▶ **INSTRUCTIONS FOR THE TASK**:
Take the line that contains "This screenshot has height=402, width=839." as the start and the last line of the entries as the end, and print both and everything between them exactly, without the pictures.

——

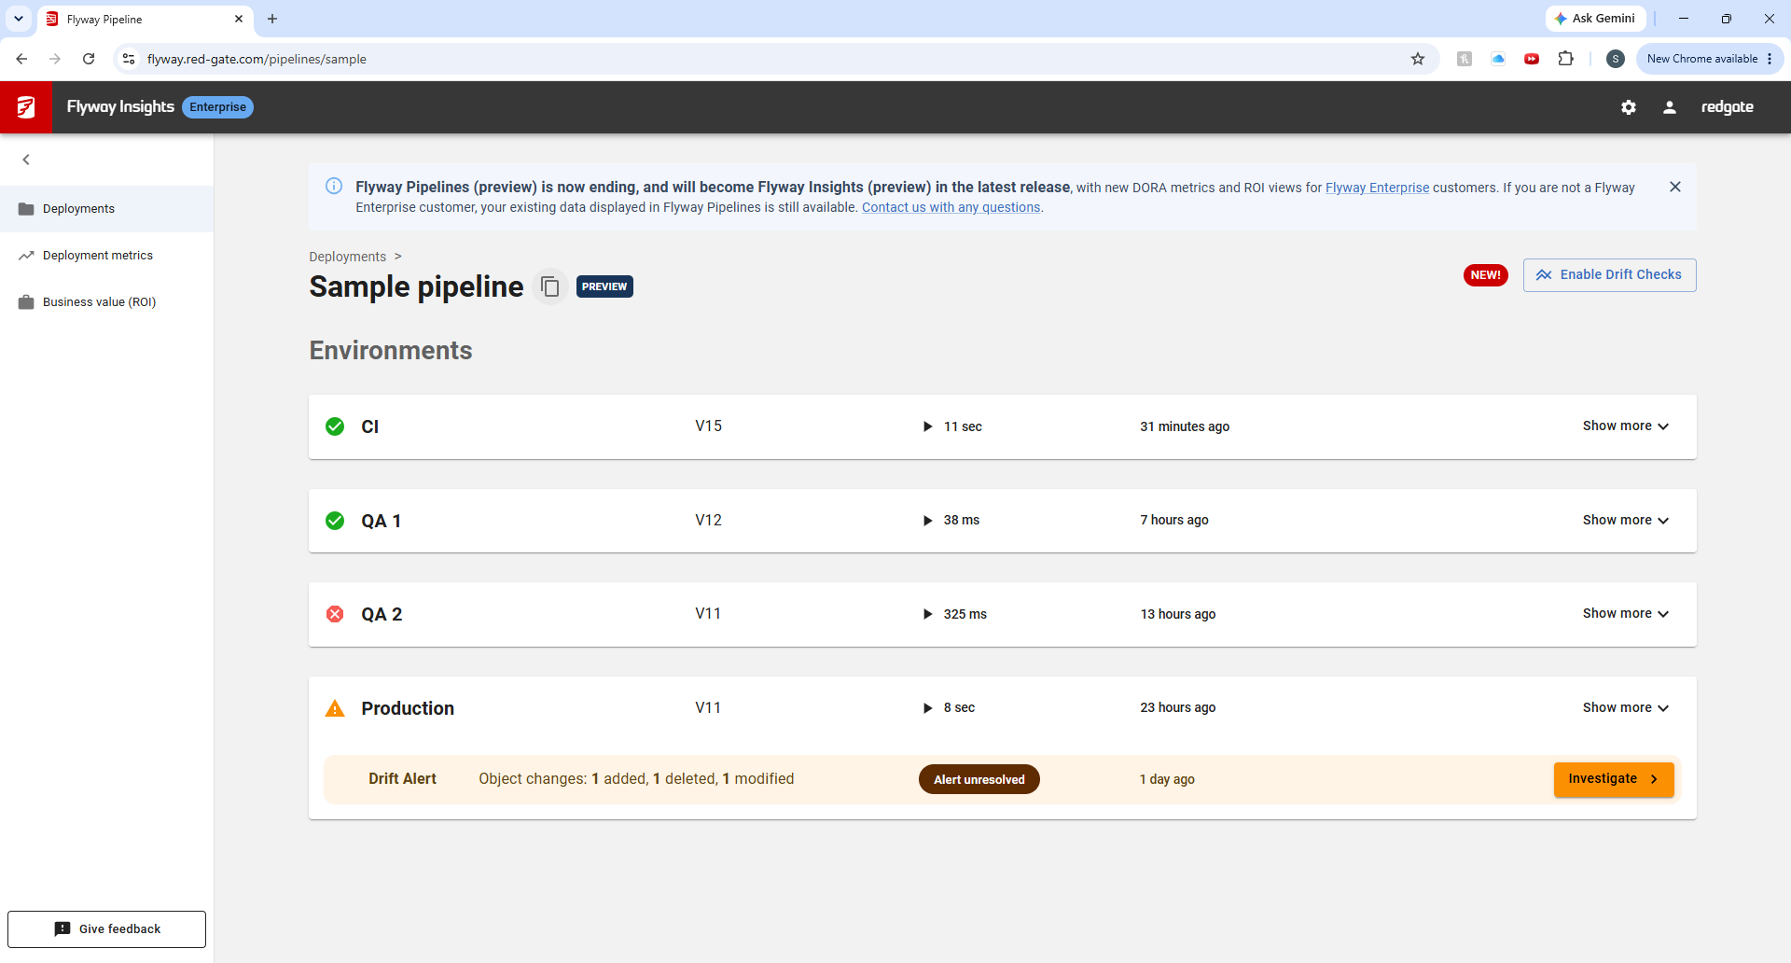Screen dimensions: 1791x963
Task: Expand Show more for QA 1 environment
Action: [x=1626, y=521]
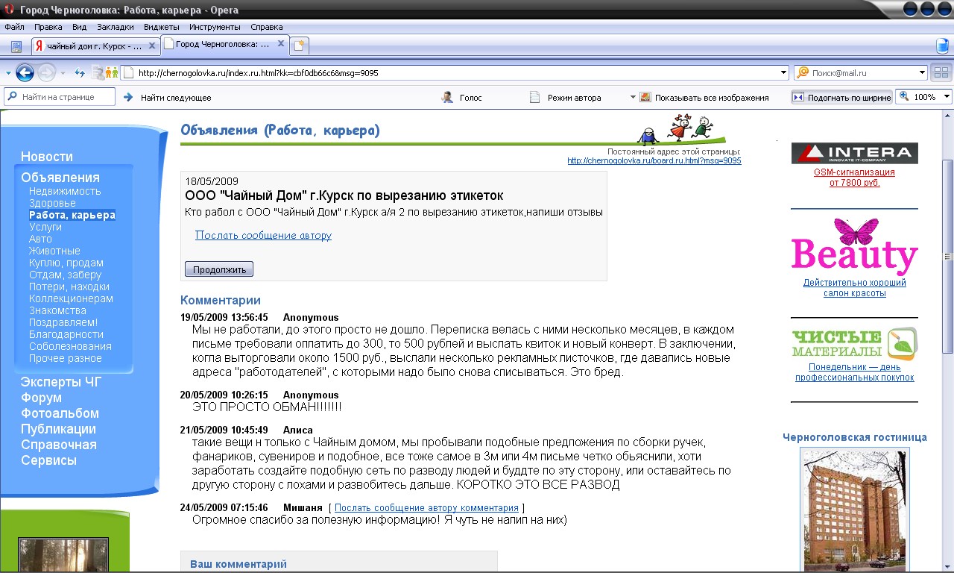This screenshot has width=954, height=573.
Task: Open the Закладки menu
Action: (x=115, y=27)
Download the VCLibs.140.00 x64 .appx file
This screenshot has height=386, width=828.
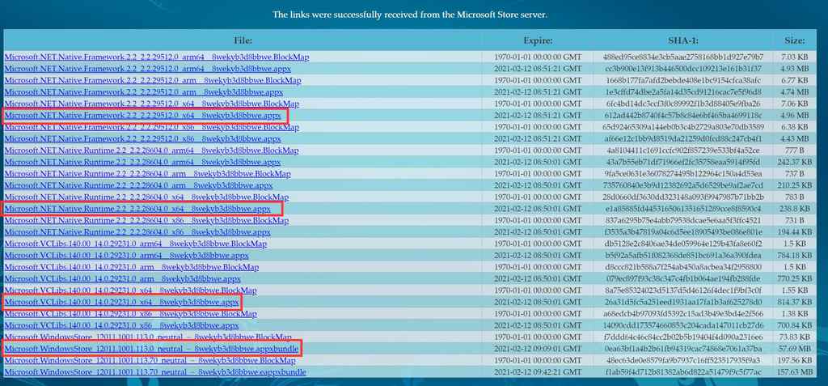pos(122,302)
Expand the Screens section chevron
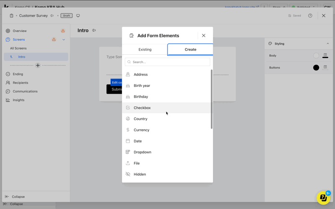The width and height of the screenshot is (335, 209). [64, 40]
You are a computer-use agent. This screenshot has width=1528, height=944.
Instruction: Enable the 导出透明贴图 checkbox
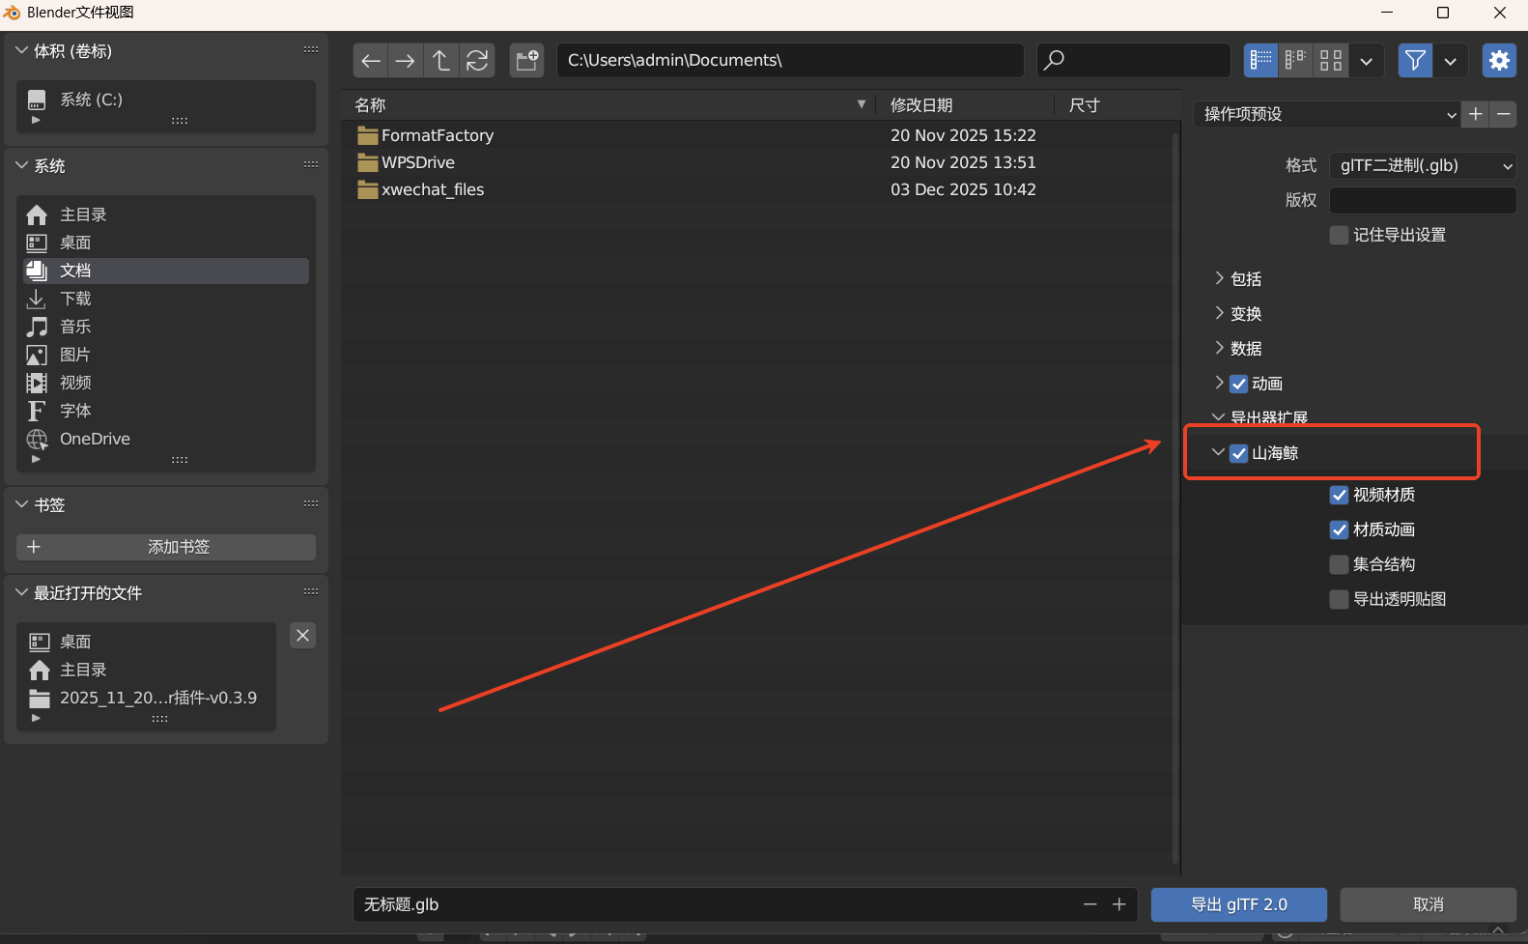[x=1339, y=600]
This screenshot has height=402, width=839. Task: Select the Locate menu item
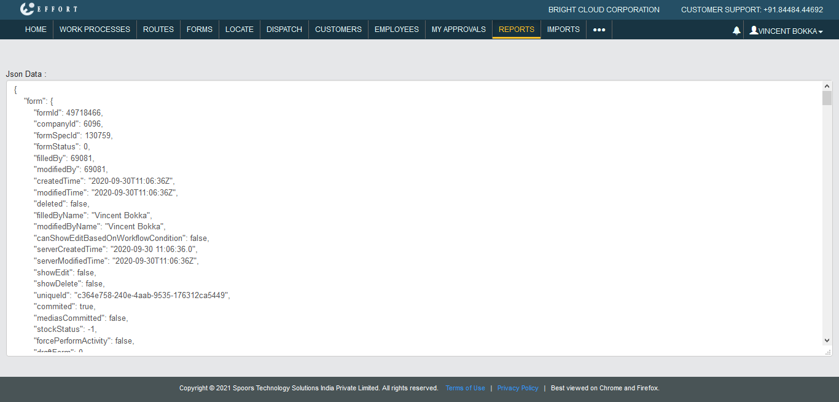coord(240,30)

——

▶ **SOLUTION BELOW**:
This screenshot has height=402, width=839. Task: Select the Locate menu item
coord(240,30)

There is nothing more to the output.